Anthony Woodville, Earl Rivers’ Dicts and Sayings of the Philosophers (Dicts) is one of the earliest books printed by William Caxton at Westminster. This long compilation of miscellaneous proverbial literature is extant in four editions and seven manuscripts, which testify to a widespread circulation in England between the end of the fifteenth and the beginning of the sixteenth century. The latest in a series of English translations of Guillaume de Tignonville’s Ditz moraulx des philosophes, the Dicts is the only version lacking a critical edition and a comprehensive study of its tradition. Although previous scholarship assumed that all manuscript witnesses are almost verbatim copies or epitomized versions of the prints, specific analyses disclose a more complex situation.
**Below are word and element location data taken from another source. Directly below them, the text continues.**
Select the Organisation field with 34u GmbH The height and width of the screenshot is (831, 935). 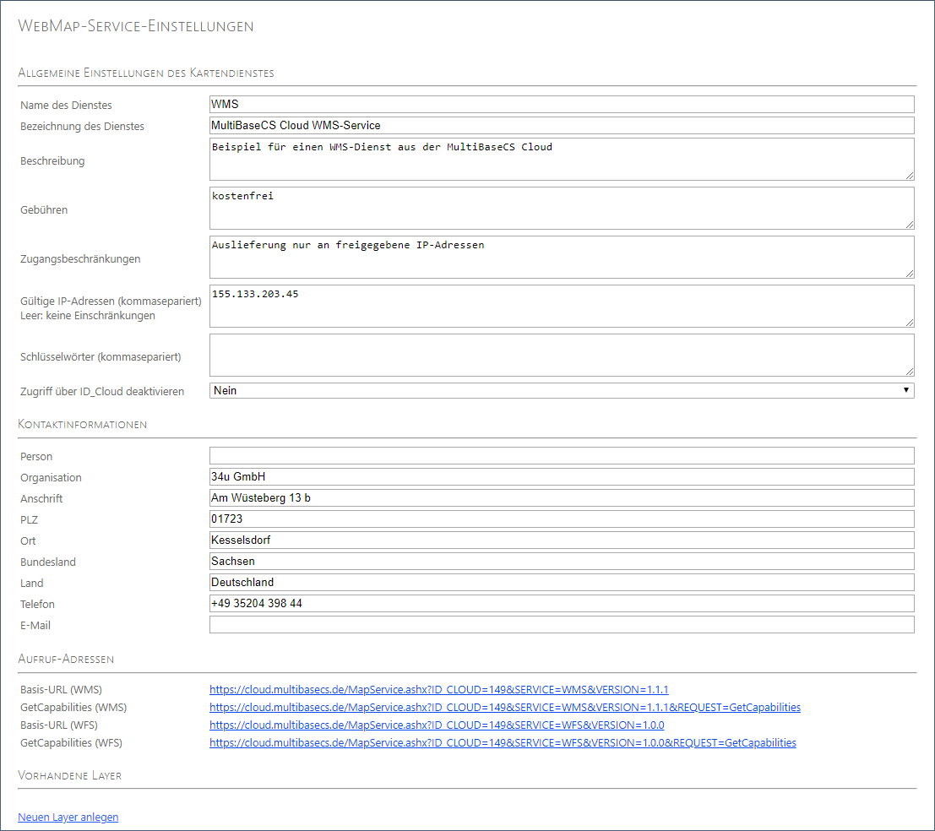[561, 477]
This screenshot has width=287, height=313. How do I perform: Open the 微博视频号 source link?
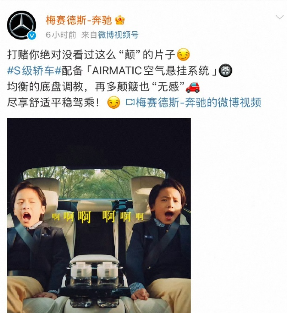tap(118, 35)
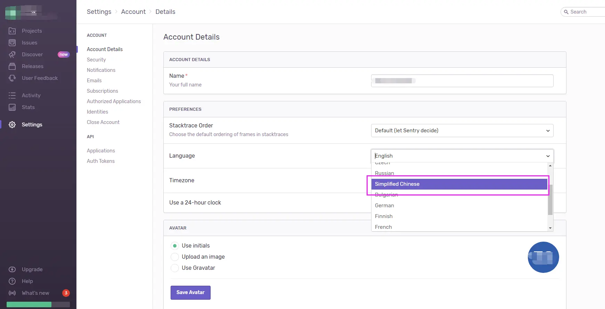Choose the Use Gravatar radio button

tap(175, 268)
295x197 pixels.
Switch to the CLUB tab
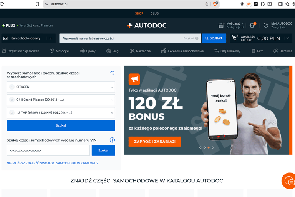click(155, 13)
Substantial variations have also been recorded in the printed editions, but they have never been exhaustively mapped. The largeness and complexity of this tradition, which combines prints and manuscripts, full copies, fragments, and epitomes, represents an ideal testing ground for the use of computer-assisted collation procedures. The article proposes a comparison of two digital tools, namelyCollateX and Juxta, for the collation of a passage of the Dicts.